Theater is the closest thing I have to a religious practice at the moment. I’ve done various production work as a hobby and as a favor to a playwriting/producing friend of mine for the past 10 or 11 years. I started out with dance productions, since I had a strong affinity for dance performance and then when my friend moved to town to get her MFA, I started helping with her plays. It took me a long time to learn how to appreciate live, “local” theater (black box, community, etc.), because I would often get hung up on any technical error that happened during the show and stew on that for the rest of the evening. In other words, I was never really a theater person.
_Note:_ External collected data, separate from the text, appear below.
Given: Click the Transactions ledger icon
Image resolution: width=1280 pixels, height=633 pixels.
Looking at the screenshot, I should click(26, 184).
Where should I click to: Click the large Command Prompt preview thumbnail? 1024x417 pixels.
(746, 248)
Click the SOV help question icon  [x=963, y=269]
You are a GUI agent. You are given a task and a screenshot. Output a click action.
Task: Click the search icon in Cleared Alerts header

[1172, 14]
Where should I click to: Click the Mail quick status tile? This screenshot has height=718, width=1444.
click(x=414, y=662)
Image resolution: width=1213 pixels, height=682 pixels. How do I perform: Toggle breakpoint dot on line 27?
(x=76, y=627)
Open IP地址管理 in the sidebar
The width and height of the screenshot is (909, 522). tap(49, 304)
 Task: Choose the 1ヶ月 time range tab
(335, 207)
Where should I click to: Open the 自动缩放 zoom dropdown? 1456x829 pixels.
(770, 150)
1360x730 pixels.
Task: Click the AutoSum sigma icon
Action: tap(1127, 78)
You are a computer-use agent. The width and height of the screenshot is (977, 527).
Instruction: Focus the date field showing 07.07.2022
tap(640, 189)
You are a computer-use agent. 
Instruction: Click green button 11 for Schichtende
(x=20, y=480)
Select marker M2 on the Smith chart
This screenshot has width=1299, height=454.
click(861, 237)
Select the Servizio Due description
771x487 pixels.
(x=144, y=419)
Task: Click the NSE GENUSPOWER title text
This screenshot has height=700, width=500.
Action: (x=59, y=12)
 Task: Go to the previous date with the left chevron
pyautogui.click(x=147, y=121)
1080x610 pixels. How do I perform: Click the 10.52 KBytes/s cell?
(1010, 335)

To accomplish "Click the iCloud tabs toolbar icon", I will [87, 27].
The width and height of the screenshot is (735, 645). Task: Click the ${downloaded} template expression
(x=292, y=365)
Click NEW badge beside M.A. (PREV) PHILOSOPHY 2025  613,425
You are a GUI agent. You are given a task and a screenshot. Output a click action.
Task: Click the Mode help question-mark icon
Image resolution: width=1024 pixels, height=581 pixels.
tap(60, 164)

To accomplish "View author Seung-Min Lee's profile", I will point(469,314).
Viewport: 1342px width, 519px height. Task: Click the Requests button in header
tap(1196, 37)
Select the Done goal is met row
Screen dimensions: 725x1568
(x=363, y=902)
At some point a couple of years ago that changed for me with one original production I was involved with. I was overwhelmed during tech week when I saw weeks of rehearsal in a drab space absolutely spring to to life with the addition of really wonderful lighting, sound and set design (plus good acting and a great, nonlinear, magical realism-based script). Since then, I’ve hooked up with some really wonderful, seasoned theater people and found a home among many in the burgeoning theater scene in my area. I’ve finally acted. I’ve finally directed. And what I have now is a practice that gives me something to be devoted to, something that forces teaches me to live in the present moment, and something that puts me in the center of a human energy exchange. Six weeks of rehearsals and two weeks of shows is better than TV or therapy or most anything else I can think of.
That being said, I’m still seeking my balance relative to audience size. It’s disappointing to put out all that effort for a house of 25 people or less. 75 is a good number. I’ve played for any more than that, but I would guess that 300 is my limit. Maybe even less.
I’m also less interested in many of the bigger shows, musicals, etc. My politics and aesthetics can be pretty specific, and I want my theater to offer ideas and metanarrative that you probably won’t find in big shows or on television or in movies. Because there’s less money involved, there’s more opportunity to offer something less conventional to think about or consider or celebrate. So that’s valuable to me as well.